Abusi sessuali sull’allievo, il gip: «È un manipolatore seriale»

10 Settembre 2024

Il docente del laboratorio teatrale si avvale della facoltà di non rispondere nell’interrogatorio Tra le accuse quella di aver fatto posare nudi il giovane e un altro 17enne: «Farò di te un modello»
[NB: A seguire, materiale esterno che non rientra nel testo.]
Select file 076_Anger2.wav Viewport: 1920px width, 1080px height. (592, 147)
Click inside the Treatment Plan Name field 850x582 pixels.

TERAMO. Le accuse della Procura, che restano tutte da dimostrare in un eventuale procedimento, prendono forma nell’ordinanza di custodia cautelare in cui il gip Roberto Veneziano definisce l’arrestato «un manipolatore seriale». Perché la rete che ingabbia i minori vittime di violenza è sempre complessa da districare. E ci vuole coraggio per riconoscere e sciogliere i nodi. Come ne hanno avuto i genitori del 17enne che, secondo la Procura, è stato vittima di abusi sessuali da parte del 36enne teramano docente nel laboratorio teatrale frequentato dal minorenne residente fuori provincia.
Per l’autorità giudiziaria l’uomo, che vive nel Teramano, per mesi avrebbe abusato del ragazzo con l’inganno di insegnargli delle performance artistiche definite da lui necessarie per la carriera artistica che il minorenne sognava di intraprendere. «Farò di te un modello» gli avrebbe più volte ripetuto mentre, sempre con la scusa di insegnare il linguaggio del corpo, lo avrebbe fatto posare nudo. Con lui, in alcune di queste occasioni, ci sarebbe stato anche un altro coetaneo che al momento non risulta essere stato vittima di abusi: quest’ultimo dopo qualche incontro avrebbe deciso di non frequentare più le lezioni.
Ieri mattina, intanto, l’uomo è comparso in tribunale per l’interrogatorio di garanzia davanti al giudice nel corso del quale si è avvalso della facoltà di non rispondere. La Procura (pm titolare del fascicolo è Greta Aloisi) contesta al 36enne il reato previsto dall’articolo 609 quater del codice penale, ovvero atti sessuali con minorenni, con l’aggravante dell’abuso di autorità dell’insegnante privato. Gli abusi sarebbero avvenuti in un locale nella disponibilità dell’uomo dove si svolgevano le lezioni che avvenivano fuori dall’orario dell’attività scolastiche. Ma settimana dopo settimana il minorenne ha iniziato a manifestare un malessere legato proprio alla frequentazione di quei laboratori. Malessere che i genitori, con grande coraggio, hanno saputo cogliere e denunciare. Di fronte ai racconti del figlio che a poco a poco ha confidato quell’incubo, circa un mese fa si sono rivolti alla squadra mobile pescarese diretta da Gianluca Di Frischia e al Gruppo antiviolenza (Gav) della Procura pescarese. Dopo l’avvio immediato delle indagini, il caso è passato per competenza territoriale alla Procura di Teramo che ha chiesto ed ottenuto l’arresto dell’uomo. Estraneo a tutta la vicenda il personale scolastico dell’istituto superiore frequentato dal 17enne che, all’oscuro di tutto, aveva introdotto i laboratori teatrali proposti dal 36enne agli studenti della scuola.